Terrorismo penal

Ha sido uno de los sueños del fascismo, del comunismo y, en general, de todo régimen autoritario: contar con leyes penales que le permitan disponer a su antojo de la libertad y los bienes de los gobernados. Nada intimida tanto como la amenaza constante de prisión y pérdida del patrimonio. Como advierte Pablo Hiriart, el miedo es la clave del control (El Financiero, 16 de enero). Ese sueño autocrático se haría realidad en nuestro país si se aprobara la anunciada reforma en materia de justicia penal, la cual transformaría preceptos constitucionales, crearía nuevos ordenamientos y modificaría varios de los vigentes.

            El arraigo —medida cautelar que permite mantener privada de su libertad a una persona durante un tiempo excesivo sin que existan en su contra pruebas que justifiquen someterla a proceso—, que se aplica ahora a algunos delitos, principalmente los de delincuencia organizada, se podría aplicar a cualquier delito hasta por 40 días. Además, tratándose de delincuencia organizada, de hechos de corrupción o de casos que requieran “una cantidad significativa de actos de investigación”, se suprimiría de la Constitución el plazo concedido al Ministerio Público para poner al detenido a disposición del juez: un arraigo paralelo.

            Se agravaría la pena al acusado que al declarar faltara a la verdad. Aquel que se dijera inocente, pero al final del proceso fuera considerado culpable por el juez, habría faltado a la verdad jurídica, que es solamente la que el juez establece. Así se estaría coaccionando al acusado a guardar silencio o confesar su culpabilidad, pues, de no hacerlo y ser condenado, su punición sería mayor. La magnitud de la pena ya no dependería tan sólo del grado de reproche que amerite la conducta delictiva, sino, asimismo, de un factor —la declaración del acusado— totalmente ajeno a esa conducta.

            Se podría condenar al acusado con base en pruebas obtenidas ilícitamente, lo cual es una invitación a los agentes ministeriales y policiales a infringir la legalidad y echar mano de medios reprobables en su labor persecutoria. Se consideraría presuntamente culpable al acusado que no colabore en ciertos peritajes que lo involucren. Se desaparecería a los jueces de control, cuya función ha sido, justamente, la de controlar las actuaciones del Ministerio Público y de la policía, que nuevamente tendrían patente para los atropellos.
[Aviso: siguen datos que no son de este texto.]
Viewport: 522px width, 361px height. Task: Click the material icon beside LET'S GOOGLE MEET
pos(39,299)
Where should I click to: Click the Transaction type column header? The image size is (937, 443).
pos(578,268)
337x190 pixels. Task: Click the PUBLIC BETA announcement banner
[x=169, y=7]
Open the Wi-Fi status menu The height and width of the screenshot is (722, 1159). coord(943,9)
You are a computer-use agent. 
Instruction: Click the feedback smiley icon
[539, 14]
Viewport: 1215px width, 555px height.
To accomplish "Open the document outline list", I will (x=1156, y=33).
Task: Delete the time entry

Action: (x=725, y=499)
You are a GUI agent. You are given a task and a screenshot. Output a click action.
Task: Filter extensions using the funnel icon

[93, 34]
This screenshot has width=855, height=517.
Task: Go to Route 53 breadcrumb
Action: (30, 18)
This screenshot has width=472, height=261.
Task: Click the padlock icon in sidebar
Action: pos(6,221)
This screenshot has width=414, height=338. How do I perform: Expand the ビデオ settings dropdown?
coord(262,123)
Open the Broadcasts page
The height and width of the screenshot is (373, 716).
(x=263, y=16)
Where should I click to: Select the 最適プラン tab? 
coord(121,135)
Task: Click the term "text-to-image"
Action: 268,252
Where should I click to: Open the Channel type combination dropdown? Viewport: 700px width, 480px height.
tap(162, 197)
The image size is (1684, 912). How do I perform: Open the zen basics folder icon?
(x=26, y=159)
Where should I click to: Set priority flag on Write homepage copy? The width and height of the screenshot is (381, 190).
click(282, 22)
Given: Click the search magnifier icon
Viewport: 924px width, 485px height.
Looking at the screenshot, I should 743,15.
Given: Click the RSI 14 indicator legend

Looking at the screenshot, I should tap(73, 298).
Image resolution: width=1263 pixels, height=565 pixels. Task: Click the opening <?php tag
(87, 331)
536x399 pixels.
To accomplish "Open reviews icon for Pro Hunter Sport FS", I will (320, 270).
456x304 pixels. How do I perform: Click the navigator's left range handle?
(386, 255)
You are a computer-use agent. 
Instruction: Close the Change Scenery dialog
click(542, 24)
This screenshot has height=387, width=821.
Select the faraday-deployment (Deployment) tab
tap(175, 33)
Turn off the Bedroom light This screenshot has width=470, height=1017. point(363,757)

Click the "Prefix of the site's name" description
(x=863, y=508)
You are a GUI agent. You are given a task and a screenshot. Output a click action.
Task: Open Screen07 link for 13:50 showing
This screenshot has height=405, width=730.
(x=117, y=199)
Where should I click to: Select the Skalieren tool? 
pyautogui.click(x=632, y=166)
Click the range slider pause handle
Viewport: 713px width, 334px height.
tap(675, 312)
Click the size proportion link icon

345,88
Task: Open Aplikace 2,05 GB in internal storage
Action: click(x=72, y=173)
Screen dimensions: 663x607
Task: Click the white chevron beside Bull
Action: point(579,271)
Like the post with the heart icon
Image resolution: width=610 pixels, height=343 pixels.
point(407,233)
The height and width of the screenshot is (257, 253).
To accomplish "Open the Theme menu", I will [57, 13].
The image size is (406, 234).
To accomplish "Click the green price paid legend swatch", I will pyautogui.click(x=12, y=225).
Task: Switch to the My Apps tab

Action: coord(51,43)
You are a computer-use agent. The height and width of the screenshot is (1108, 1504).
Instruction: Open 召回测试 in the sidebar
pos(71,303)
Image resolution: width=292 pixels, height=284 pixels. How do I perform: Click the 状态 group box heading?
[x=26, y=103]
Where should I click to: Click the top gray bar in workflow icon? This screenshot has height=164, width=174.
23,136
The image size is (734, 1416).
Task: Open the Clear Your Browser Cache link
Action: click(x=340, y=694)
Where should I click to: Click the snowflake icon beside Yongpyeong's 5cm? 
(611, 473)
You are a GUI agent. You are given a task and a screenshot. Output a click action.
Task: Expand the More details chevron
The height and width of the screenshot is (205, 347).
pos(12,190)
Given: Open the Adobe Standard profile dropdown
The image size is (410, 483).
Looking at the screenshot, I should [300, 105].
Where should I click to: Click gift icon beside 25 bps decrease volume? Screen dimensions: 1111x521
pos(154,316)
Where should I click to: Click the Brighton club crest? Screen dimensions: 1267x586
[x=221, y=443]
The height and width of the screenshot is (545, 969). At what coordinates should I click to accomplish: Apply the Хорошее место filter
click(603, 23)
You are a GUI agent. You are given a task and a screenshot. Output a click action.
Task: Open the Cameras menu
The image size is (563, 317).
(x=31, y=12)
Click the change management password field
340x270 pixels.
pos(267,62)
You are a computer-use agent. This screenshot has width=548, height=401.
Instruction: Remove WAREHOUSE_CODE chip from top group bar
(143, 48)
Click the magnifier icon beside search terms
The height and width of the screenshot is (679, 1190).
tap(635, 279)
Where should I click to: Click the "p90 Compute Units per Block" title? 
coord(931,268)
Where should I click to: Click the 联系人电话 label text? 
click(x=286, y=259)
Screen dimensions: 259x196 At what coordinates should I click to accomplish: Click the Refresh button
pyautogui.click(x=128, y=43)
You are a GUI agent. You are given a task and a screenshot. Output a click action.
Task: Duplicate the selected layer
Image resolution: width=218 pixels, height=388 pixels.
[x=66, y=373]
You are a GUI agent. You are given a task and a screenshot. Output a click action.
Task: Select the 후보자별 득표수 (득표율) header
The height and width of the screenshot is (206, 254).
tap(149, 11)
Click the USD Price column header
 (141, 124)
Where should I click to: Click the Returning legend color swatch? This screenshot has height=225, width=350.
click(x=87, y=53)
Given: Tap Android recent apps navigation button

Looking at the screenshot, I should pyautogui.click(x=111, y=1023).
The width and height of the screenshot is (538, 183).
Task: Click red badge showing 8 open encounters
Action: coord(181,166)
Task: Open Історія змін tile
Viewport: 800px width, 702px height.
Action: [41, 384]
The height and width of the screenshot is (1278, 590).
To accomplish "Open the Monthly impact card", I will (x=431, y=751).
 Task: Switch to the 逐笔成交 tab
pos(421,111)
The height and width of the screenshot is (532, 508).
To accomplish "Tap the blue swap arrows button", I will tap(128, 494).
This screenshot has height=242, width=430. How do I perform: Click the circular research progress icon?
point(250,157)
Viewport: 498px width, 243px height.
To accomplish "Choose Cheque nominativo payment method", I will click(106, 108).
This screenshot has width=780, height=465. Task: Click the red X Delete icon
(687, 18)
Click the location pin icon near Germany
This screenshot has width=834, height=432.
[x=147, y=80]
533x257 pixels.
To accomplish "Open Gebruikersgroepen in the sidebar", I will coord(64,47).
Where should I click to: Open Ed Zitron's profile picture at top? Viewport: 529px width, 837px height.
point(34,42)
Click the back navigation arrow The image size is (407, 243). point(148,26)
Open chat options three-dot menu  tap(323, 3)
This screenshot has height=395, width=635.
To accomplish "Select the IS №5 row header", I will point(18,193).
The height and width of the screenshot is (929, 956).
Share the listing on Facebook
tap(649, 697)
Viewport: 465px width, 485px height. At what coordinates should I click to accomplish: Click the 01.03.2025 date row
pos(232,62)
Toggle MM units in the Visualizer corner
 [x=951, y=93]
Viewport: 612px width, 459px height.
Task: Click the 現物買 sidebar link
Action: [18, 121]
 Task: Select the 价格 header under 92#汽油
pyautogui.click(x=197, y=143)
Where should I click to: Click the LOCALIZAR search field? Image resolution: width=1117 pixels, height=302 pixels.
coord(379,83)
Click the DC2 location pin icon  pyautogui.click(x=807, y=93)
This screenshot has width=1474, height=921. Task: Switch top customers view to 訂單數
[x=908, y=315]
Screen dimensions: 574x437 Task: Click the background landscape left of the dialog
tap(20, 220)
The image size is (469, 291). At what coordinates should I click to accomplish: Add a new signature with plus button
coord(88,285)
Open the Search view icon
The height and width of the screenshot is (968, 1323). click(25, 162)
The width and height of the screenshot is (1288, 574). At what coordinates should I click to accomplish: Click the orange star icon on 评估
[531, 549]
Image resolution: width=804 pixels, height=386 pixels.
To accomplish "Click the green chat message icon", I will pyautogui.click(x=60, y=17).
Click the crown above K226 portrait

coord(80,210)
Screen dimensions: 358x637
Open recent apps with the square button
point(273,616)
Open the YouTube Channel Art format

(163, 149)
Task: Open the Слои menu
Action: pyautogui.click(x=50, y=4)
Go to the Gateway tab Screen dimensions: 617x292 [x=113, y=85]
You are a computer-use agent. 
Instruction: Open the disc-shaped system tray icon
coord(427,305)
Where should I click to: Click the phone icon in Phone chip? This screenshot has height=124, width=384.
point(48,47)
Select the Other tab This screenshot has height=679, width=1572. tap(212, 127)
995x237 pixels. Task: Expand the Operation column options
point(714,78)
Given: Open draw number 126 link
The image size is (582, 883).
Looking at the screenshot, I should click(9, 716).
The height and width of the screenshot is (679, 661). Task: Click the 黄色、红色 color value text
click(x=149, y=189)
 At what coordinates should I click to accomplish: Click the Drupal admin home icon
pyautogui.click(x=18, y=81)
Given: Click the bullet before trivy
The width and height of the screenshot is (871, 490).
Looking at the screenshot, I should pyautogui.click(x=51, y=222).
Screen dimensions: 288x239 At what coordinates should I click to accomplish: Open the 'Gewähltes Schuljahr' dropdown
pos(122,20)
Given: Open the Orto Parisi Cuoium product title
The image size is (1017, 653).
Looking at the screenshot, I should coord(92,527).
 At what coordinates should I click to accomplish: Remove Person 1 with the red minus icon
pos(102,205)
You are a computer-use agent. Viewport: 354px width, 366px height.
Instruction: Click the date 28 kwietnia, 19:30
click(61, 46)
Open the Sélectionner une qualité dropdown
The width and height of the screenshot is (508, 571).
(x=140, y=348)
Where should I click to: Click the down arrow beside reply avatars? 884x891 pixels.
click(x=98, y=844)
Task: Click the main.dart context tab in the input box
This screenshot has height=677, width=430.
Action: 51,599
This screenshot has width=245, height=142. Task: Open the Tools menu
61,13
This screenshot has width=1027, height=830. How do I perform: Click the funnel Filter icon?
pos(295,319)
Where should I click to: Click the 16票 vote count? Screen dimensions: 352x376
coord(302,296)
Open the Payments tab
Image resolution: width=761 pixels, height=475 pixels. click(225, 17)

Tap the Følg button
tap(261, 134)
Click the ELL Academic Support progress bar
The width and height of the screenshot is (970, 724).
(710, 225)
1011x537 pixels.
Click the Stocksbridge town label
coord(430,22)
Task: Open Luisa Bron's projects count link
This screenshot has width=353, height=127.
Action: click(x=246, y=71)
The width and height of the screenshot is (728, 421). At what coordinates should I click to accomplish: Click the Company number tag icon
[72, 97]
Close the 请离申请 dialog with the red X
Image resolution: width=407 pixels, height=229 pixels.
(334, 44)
            Se instauraría un tribunal especializado, conformado por magistrados nombrados por el Senado —es decir, por el partido con mayoría en la Cámara alta, que es también el partido en el gobierno—, para juzgar a los jueces. ¡Un tribunal especial, hoy prohibido por nuestra Constitución, que se formaría con criterio político y cuya sola existencia violaría la autonomía del Poder Judicial!

            Sería delito la declaración cuyo propósito sea desprestigiar o ridiculizar personas o instituciones, o que cause deshonra, descrédito, perjuicio o desprecio. Esas mismas conductas están penalizadas en Cuba y Venezuela, con cuyos gobiernos el nuestro se siente tan identificado.

            A las medidas esbozadas —no son todas, pero se me acaba el espacio— añádanse las ya existentes de extinción de dominio y congelación de cuentas, las que también se ejecutan sin que aún haya condena de un juez y suelen imposibilitar la contratación de un abogado defensor. Se cierra el círculo perverso.

            Las características del derecho penal de un país son un elemento esencial para distinguir un régimen democrático de uno autoritario. Los derechos humanos surgen históricamente en el siglo XVIII como reacción ilustrada a los desmanes criminales de la Santa Inquisición. La reforma anunciada es inequívocamente inquisitorial.

            Todos sabemos del daño que en este gobierno se ha infligido a la economía, la salud, la educación pública, los programas sociales, el progreso del país. Ahora se prepara una embestida a algunos de los derechos humanos más importantes porque conciernen a ese bien invaluable que es la libertad.

            El quebranto sufrido por las instituciones democráticas y el Estado de derecho ya ha sido descomunal. Parece que no es bastante. La reforma anunciada, como sostiene la Academia Mexicana de Ciencias Penales, implica retrocesos notorios. Si no logramos detenerla, será un golpe devastador contra los valores y principios de una sociedad democrática.